Take from the listing each line that has the string "Digital".
===== Exercise data
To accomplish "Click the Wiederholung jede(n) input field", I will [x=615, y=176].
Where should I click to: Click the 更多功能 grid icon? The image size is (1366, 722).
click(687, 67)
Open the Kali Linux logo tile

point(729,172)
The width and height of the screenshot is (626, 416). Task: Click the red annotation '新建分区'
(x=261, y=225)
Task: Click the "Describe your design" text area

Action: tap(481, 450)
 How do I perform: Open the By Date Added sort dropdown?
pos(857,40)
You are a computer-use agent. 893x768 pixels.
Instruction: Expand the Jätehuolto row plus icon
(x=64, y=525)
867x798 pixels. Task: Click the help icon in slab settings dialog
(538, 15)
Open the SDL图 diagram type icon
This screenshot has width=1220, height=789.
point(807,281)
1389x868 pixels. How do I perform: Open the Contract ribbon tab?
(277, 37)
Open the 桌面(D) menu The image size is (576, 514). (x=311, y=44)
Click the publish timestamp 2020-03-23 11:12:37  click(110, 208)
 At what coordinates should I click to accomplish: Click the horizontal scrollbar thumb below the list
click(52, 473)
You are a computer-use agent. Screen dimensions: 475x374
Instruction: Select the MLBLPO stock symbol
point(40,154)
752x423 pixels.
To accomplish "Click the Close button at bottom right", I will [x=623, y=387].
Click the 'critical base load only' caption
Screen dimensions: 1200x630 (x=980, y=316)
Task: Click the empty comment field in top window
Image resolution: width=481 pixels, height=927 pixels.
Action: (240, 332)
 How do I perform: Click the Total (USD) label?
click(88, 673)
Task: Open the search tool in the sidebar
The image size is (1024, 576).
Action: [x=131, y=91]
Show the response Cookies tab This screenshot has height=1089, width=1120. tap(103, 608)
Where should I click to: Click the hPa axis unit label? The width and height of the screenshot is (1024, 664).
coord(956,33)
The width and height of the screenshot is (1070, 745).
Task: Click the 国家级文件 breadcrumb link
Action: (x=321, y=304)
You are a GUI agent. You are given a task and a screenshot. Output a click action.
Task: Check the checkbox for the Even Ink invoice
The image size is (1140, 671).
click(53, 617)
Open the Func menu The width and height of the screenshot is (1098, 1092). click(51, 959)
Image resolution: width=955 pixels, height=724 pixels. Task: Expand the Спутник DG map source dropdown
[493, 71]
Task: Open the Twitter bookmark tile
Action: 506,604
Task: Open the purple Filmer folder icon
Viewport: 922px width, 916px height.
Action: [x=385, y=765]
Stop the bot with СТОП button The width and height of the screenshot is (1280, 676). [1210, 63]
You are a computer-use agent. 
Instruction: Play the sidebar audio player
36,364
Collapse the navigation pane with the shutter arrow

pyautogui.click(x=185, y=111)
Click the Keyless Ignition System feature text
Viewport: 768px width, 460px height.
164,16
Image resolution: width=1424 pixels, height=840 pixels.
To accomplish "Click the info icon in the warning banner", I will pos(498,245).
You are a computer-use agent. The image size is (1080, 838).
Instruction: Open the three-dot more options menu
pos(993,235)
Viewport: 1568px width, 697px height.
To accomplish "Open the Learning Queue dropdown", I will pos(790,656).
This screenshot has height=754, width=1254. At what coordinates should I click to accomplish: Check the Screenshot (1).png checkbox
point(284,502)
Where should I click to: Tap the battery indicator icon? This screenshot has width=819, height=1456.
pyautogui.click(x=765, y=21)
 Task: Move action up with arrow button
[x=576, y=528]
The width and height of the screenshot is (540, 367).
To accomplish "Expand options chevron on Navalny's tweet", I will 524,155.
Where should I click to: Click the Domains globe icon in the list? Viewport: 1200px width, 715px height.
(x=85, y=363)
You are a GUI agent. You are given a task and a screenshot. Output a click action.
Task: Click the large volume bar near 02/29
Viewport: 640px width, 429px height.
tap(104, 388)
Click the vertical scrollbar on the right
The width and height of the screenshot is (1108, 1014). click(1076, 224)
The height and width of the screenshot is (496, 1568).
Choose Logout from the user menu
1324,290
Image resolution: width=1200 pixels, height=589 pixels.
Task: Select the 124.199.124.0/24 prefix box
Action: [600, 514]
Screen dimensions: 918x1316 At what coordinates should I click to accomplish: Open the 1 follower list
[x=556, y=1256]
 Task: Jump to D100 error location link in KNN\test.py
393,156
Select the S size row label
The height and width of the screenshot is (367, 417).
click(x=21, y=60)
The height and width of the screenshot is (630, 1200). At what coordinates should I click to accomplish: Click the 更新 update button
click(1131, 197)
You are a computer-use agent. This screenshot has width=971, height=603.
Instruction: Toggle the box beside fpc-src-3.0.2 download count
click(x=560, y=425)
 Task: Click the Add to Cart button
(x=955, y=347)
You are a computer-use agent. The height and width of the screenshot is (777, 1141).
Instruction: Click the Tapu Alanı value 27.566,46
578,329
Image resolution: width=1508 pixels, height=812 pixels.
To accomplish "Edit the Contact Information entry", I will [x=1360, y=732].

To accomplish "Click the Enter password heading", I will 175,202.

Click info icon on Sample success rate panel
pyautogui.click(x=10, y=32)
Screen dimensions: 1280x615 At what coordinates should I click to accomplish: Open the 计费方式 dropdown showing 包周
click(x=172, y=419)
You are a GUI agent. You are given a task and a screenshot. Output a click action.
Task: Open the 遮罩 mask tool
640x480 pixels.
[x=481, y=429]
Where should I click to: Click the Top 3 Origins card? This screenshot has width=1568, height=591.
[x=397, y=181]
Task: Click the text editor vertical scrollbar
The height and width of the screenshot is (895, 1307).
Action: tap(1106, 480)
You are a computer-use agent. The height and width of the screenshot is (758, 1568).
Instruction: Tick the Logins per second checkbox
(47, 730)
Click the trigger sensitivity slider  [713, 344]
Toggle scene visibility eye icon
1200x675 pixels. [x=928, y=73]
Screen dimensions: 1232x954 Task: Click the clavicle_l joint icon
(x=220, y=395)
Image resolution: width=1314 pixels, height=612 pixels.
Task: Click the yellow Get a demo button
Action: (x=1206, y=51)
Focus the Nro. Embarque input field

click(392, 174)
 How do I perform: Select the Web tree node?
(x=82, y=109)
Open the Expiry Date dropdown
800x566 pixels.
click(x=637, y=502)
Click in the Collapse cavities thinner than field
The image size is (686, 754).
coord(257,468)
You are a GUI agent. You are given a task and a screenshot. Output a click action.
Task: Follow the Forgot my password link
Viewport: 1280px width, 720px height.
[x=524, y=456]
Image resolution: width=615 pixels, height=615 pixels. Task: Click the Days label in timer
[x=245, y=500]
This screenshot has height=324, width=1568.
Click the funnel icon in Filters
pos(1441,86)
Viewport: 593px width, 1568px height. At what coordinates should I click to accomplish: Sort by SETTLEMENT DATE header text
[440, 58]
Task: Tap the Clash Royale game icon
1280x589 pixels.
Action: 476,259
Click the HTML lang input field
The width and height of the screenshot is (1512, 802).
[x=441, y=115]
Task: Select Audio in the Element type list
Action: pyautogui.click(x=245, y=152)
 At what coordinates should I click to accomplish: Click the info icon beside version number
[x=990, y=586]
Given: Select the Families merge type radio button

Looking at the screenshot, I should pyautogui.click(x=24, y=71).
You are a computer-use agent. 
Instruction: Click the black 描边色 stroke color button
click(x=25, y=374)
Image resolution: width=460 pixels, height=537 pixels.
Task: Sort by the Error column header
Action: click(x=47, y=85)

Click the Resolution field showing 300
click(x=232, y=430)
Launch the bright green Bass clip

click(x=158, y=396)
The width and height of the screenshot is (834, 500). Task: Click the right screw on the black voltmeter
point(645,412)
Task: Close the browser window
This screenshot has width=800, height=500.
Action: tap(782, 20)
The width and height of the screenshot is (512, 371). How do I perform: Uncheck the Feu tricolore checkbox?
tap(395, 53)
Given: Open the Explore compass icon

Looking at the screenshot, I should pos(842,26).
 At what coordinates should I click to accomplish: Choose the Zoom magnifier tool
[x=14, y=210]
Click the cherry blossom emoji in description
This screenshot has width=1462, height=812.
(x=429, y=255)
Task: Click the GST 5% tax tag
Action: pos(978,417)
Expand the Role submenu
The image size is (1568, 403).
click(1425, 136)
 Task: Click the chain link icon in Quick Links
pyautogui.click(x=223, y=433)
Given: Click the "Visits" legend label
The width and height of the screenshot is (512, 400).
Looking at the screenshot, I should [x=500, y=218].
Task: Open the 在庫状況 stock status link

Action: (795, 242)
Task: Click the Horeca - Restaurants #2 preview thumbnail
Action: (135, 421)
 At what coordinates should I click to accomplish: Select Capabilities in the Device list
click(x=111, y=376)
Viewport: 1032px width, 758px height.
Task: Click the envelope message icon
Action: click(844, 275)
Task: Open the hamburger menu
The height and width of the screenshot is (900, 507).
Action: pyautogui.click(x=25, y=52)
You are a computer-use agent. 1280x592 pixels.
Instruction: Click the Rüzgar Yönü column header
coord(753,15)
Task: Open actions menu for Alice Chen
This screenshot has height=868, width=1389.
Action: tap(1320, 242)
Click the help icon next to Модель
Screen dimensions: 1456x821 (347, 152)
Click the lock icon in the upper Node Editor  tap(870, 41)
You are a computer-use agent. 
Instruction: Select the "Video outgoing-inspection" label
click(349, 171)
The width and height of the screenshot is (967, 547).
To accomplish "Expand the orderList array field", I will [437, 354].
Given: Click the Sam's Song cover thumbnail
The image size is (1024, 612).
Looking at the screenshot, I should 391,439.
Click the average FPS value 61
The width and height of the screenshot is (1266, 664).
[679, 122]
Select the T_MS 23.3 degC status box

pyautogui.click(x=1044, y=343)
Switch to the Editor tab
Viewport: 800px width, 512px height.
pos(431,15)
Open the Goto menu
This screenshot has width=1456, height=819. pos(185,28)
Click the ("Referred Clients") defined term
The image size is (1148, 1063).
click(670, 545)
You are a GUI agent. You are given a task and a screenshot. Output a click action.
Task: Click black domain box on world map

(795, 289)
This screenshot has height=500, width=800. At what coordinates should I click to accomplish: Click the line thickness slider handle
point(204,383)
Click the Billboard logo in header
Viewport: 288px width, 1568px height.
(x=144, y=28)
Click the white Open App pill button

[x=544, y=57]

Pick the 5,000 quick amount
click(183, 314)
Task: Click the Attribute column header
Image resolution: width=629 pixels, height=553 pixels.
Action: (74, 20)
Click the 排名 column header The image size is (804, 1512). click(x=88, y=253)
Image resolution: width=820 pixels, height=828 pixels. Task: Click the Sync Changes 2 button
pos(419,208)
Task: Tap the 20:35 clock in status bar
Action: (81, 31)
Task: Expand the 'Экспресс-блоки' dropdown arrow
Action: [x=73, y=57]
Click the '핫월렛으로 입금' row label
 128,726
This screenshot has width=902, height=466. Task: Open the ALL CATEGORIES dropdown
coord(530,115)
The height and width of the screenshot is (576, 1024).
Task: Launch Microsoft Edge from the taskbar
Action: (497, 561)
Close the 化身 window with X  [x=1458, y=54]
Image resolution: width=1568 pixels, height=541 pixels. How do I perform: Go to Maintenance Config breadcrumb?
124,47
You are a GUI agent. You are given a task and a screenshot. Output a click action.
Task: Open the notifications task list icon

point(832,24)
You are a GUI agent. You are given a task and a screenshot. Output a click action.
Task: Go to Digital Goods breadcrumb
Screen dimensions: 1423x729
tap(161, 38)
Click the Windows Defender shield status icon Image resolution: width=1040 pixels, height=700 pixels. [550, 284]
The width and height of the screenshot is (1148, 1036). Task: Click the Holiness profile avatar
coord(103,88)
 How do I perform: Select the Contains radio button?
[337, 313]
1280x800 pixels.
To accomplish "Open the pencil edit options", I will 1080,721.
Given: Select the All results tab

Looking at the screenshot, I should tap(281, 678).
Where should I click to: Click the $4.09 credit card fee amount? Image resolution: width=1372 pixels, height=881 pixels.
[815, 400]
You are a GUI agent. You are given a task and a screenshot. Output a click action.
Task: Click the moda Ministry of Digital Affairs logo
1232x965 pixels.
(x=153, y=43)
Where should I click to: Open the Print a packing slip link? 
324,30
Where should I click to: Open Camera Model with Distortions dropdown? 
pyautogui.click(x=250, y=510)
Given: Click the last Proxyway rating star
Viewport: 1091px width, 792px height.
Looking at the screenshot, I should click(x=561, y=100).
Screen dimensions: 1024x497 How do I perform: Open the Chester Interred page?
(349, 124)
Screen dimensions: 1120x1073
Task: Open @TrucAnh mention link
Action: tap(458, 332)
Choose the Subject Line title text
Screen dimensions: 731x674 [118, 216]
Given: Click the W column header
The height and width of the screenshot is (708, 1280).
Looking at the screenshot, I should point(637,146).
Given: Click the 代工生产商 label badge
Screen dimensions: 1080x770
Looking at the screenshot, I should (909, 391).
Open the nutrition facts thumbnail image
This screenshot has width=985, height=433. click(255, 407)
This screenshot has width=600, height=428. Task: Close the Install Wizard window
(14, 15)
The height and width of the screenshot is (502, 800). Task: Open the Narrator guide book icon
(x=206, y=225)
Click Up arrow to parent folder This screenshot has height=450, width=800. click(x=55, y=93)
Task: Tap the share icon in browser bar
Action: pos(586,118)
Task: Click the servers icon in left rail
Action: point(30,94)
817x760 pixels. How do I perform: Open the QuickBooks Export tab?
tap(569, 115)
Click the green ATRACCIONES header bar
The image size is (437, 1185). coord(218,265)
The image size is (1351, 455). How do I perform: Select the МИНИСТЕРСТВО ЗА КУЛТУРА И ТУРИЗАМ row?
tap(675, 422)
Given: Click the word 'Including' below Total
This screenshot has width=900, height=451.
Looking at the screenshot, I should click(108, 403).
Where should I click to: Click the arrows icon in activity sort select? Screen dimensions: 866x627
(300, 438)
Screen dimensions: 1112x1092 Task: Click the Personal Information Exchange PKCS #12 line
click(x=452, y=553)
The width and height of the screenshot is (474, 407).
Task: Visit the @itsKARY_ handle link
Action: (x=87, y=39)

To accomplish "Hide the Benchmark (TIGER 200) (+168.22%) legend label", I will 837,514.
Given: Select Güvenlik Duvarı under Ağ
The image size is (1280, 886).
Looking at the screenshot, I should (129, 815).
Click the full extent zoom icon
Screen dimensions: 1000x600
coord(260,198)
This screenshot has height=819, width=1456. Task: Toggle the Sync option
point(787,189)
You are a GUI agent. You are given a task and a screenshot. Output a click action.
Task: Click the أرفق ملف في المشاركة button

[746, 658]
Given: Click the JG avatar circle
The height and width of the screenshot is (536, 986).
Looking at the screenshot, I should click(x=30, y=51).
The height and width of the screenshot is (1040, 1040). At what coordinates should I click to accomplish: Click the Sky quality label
==========
Answer to this problem:
Task: Go to Digital Goods breadcrumb
Task: Click the moda Ministry of Digital Affairs logo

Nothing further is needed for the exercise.